Do you want to avoid links to the Israeli government, or support brands standing up for Palestine? 

Jasmine Owens introduces the new Israel-Palestine rating and applies it to bookshops. 

This article explains what our rating on Israel includes, and which bookshops to avoid.

In perhaps our most unanimous survey ever, 96% of Ethical Consumer newsletter subscribers who responded to our survey said they would find a rating assessing a company’s links to the Israeli government useful. 

We launched the survey and subsequent rating category after not just two years but decades of readers getting in touch to ask: ‘Is this brand linked to the Israeli government?’

We’ve designed a rating which answers that question. 

We’re planning to include this rating in every product guide from our next issue (December 2025).
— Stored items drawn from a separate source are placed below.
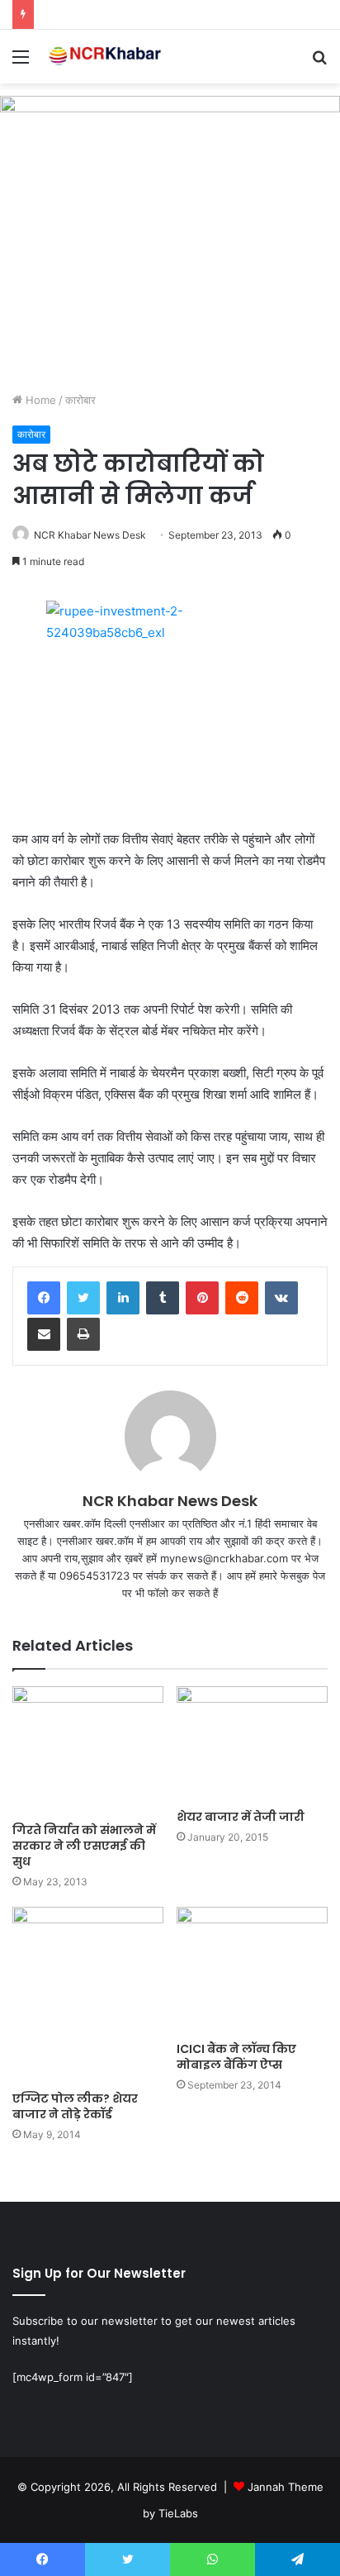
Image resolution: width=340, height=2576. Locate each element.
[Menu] (20, 62)
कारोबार (80, 399)
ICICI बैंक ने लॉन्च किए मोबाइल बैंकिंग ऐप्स (236, 2057)
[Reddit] (241, 1297)
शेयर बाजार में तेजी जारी (241, 1816)
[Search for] (319, 62)
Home (39, 399)
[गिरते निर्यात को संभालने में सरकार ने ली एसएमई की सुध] (87, 1750)
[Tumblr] (162, 1297)
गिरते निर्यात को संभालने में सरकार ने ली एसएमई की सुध (84, 1846)
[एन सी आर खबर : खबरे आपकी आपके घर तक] (107, 56)
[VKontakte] (281, 1297)
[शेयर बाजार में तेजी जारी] (252, 1743)
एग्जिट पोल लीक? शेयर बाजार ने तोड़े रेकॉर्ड (75, 2106)
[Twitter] (83, 1297)
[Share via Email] (43, 1334)
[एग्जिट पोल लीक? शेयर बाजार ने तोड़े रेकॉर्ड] (87, 1995)
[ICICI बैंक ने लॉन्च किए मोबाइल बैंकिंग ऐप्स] (252, 1970)
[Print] (83, 1334)
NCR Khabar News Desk (90, 535)
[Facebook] (43, 1297)
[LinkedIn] (122, 1297)
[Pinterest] (202, 1297)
We’ve trialled it on the companies in the new bookshops guide, and a summary of the results are below. Do share your feedback on any of this by contacting us.

Why create the Israel-Palestine rating?

While this is the first time we’ve created a dedicated column in our score table for Israel-Palestine, in some ways it’s nothing new. 

Ethical Consumer had a dedicated column focused on company links to Apartheid South Africa when the magazine was founded in 1989. And we’ve spotlighted campaigns against companies complicit in Palestinian human rights abuses since then, too. But we think it’s worth adding this column formally to our score table, for several reasons.

1. Demand. Our readers want this rating.

And, providing it helps us fulfil our core mission: making it easy for people to spend according to their ethics, by putting as much relevant information as possible in one place in an easy-to-understand format.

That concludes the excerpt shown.